### Testo fornito
==================================================

LOTTA AL CORONAVIRUS

Con il Covid come per l'influenza, vaccino ogni anno (ma non a tutti)

Mentre prosegue a spron battuto la campagna, si pensa già alla prossima. L'infettivologo Di Perri: "Non sarà più emergenziale e si sceglieranno fasce di età e condizioni a rischio". La memoria immunitaria e l'incognita sulla durata dell'immunizzazione

Ci vorranno ancora mesi per terminare le vaccinazioni, in Piemonte entro luglio saranno completate le prime dosi annuncia il presidente della Regione Alberto Cirio, ma già si guarda – ed è bene che sia così – alla seconda campagna vaccinale. Quella non più emergenziale, passando a un’immunizzazione periodica, probabilmente annuale, contro il Covid. Ieri il direttore dell’Aifa Nicola Magrini ha lasciato assai pochi margini di dubbio sul punto, accennando anche alla possibilità di utilizzare nuovi e diversi tipi di vaccini studiati o adattati per contrastare le possibili nuove varianti. 

Professor Di Perri come sarà la campagna vaccinale, non più dettata dall’emergenza e dalla necessità di contrastare e vincere la pandemia bensì dalla necessità tenere sotto controllo un virus di cui si conoscono, purtroppo gli effetti, e si sa che non scomparirà?

==================================================

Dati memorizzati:
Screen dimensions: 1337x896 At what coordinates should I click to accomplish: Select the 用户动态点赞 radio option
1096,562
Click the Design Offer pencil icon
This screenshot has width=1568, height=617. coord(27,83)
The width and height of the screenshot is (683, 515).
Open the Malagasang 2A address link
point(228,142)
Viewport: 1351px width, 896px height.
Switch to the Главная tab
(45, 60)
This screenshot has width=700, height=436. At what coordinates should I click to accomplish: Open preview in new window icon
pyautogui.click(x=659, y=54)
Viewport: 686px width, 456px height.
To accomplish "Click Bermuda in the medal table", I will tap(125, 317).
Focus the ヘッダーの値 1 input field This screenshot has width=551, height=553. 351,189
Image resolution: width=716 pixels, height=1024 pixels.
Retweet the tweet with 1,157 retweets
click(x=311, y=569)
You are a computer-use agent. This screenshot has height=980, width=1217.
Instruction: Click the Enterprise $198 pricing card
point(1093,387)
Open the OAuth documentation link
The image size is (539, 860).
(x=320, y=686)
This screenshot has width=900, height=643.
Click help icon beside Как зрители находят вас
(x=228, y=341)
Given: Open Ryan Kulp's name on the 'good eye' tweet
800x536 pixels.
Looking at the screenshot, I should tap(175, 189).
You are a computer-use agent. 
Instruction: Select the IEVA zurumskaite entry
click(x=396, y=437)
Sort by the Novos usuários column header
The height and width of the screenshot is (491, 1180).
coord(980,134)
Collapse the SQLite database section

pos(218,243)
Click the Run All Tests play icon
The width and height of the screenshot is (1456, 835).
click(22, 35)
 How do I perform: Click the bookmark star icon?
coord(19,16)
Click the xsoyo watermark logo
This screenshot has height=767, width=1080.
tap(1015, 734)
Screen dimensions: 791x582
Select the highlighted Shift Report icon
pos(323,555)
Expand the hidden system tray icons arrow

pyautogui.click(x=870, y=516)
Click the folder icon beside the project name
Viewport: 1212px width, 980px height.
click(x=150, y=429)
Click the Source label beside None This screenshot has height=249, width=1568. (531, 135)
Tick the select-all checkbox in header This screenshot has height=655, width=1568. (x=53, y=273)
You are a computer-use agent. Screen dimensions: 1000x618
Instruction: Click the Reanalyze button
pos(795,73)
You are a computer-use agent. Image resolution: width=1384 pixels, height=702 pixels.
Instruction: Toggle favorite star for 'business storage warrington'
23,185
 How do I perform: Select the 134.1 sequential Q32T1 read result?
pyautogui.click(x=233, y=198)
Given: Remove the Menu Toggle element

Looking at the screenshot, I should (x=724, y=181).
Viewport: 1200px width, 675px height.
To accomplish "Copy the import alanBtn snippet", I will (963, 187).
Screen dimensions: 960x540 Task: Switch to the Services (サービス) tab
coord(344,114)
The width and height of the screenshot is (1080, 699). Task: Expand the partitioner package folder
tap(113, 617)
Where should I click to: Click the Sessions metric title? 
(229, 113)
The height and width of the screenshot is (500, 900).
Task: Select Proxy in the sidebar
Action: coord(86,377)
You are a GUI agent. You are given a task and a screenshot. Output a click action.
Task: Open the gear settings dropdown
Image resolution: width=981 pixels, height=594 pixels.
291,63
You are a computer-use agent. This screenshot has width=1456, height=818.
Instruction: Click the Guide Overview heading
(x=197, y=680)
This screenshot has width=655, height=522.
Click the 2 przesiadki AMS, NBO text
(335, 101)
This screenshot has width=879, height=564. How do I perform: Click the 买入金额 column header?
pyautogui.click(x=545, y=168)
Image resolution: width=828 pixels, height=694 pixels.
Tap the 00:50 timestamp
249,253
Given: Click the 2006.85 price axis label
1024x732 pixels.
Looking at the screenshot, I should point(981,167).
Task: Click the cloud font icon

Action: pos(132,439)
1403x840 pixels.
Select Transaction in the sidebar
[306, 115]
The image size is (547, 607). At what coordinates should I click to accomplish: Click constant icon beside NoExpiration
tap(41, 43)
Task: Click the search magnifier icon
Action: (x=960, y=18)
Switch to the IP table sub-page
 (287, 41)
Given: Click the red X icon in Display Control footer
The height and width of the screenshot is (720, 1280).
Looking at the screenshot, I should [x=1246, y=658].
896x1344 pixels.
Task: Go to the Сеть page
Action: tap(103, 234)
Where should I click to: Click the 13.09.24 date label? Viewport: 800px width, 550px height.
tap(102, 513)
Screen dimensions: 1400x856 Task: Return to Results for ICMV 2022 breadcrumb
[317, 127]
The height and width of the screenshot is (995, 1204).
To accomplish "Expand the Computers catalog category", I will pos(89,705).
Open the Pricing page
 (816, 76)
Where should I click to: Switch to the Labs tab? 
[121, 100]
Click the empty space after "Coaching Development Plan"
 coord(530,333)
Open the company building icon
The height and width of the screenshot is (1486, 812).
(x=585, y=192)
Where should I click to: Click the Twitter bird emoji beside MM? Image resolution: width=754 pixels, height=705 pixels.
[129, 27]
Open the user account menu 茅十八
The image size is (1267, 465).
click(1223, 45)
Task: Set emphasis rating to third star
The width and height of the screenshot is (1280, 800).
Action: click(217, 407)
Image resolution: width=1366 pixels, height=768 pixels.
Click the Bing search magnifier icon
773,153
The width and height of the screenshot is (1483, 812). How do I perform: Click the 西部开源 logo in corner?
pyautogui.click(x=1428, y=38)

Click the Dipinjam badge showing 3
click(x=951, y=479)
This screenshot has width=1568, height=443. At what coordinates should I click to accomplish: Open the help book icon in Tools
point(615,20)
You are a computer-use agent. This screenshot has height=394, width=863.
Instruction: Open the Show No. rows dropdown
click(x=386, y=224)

==================================================

### I tuoi compiti
**1)** Restituisci senza modifiche la parte dell'articolo sulla vaccinazione anti-Covid che inizia con "Ci vorranno ancora" e termina con "possibili nuove varianti.".
**2)** Riprendi l'articolo sulla vaccinazione anti-Covid dal punto in cui si ferma e scrivine il seguito.

### Risultati attesi
**1)**
Ci vorranno ancora mesi per terminare le vaccinazioni, in Piemonte entro luglio saranno completate le prime dosi annuncia il presidente della Regione Alberto Cirio, ma già si guarda – ed è bene che sia così – alla seconda campagna vaccinale. Quella non più emergenziale, passando a un’immunizzazione periodica, probabilmente annuale, contro il Covid. Ieri il direttore dell’Aifa Nicola Magrini ha lasciato assai pochi margini di dubbio sul punto, accennando anche alla possibilità di utilizzare nuovi e diversi tipi di vaccini studiati o adattati per contrastare le possibili nuove varianti.

**2)**
“Credo che nella programmazione post emergenziale, la strada più opportuna e percorribile sia quella di vaccinare le fasce di età a maggior rischio di conseguenze gravi e, purtroppo, come si è visto anche letali, quindi vaccinando chi ha più di 60 anni, chi ha malattie particolari o condizioni cliniche che lo portino ad essere un soggetto fragile”.

Primario infettivologo dell’Amedeo di Savoia, Giovanni Di Perri è stato il primo vaccinato in Piemonte, lo scorso 27 dicembre. Da quel giorno nella regione sono stati somministrati 2 milioni 655.250 dosi, di cui 904.761 come seconde inoculazioni. E sul fronte delle adesioni, quelle dei giovani dai 16 a 29 anni in soli due giorni si è superata la soglia dei 160mila. 

Quindi non una campagna diffusa ad ogni fascia di età come adesso, bensì mirata come avviene già per altri vaccini?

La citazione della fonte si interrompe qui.